- Exercise details -
Could the records be returned exactly, with the pictures left out?

- Data excerpts -
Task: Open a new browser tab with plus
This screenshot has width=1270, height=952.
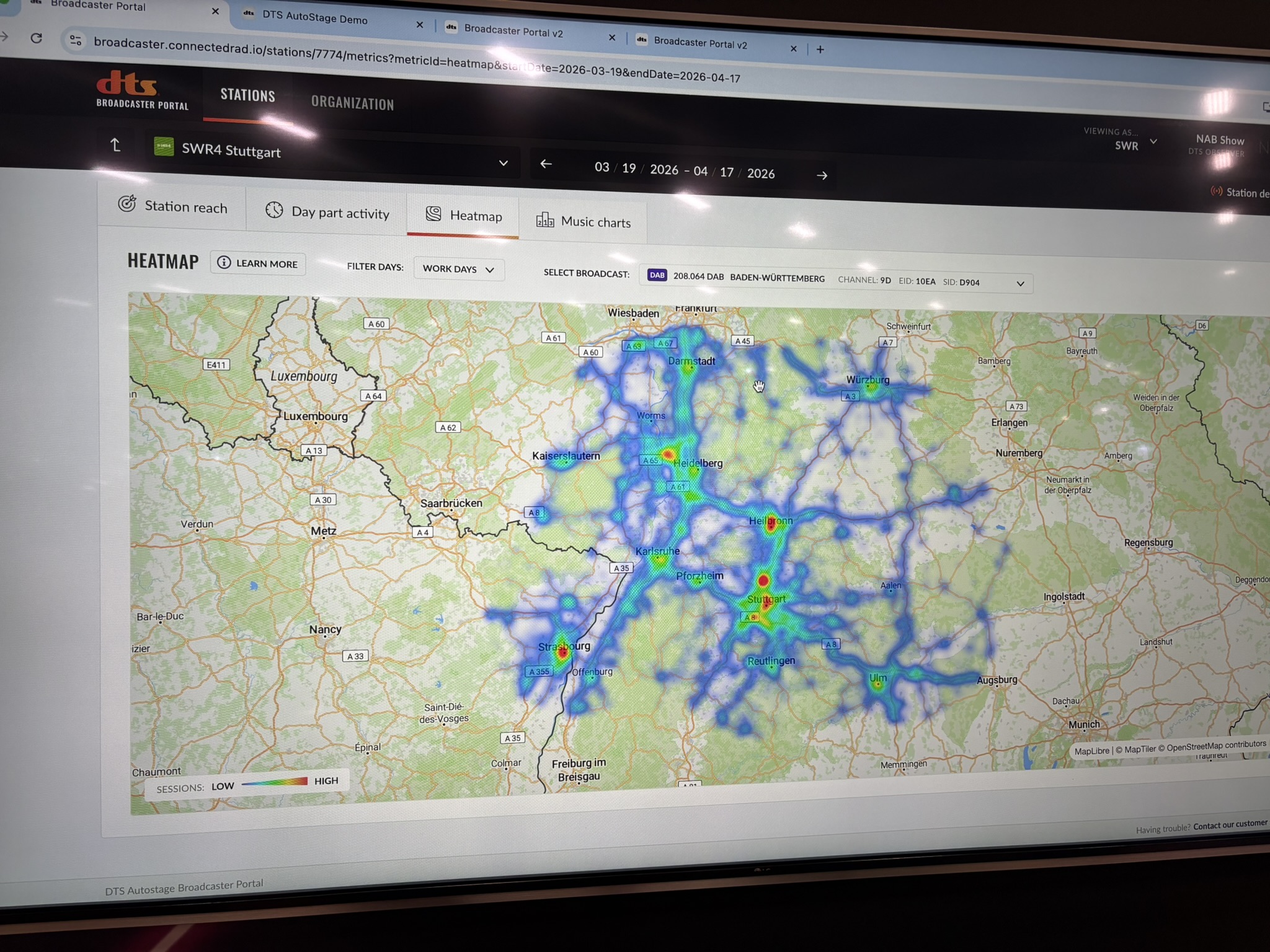Action: [820, 49]
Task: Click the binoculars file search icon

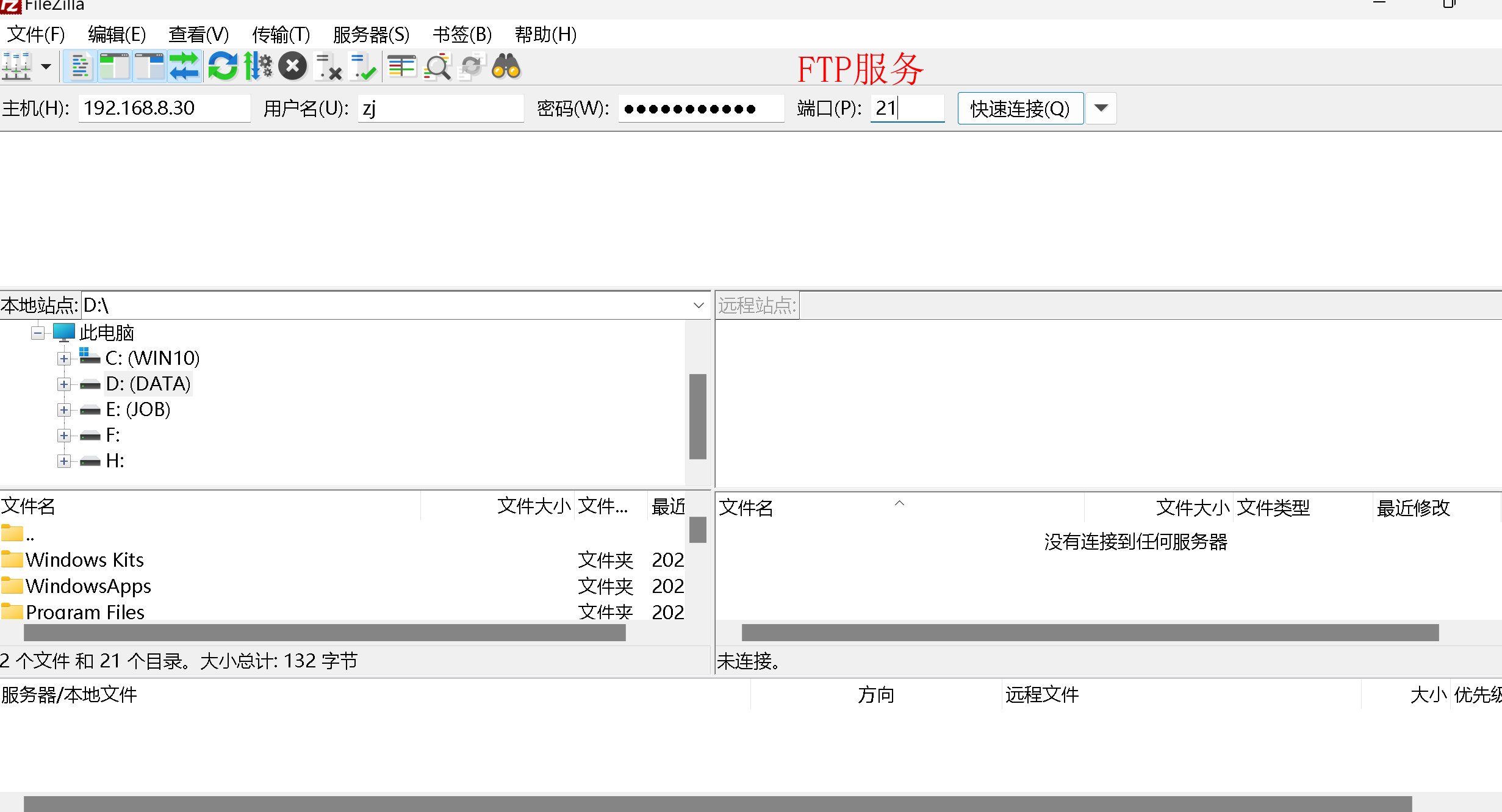Action: [x=506, y=66]
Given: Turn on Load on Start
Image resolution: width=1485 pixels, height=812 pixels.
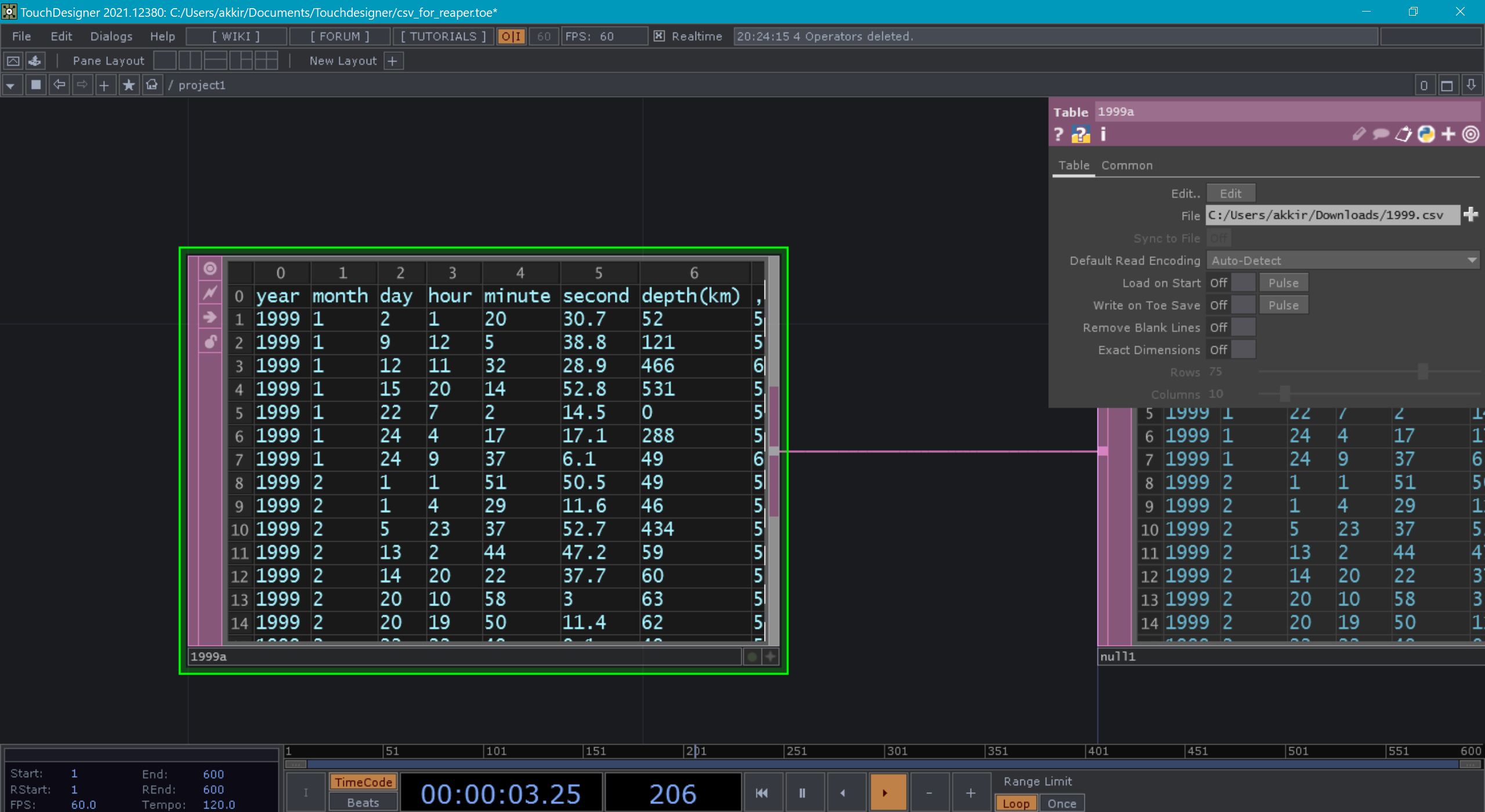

- Output of the exercise -
Task: Open a new browser tab with plus
This screenshot has width=1270, height=952.
Action: [820, 49]
Task: Click the binoculars file search icon

Action: [x=506, y=66]
Given: Turn on Load on Start
Image resolution: width=1485 pixels, height=812 pixels.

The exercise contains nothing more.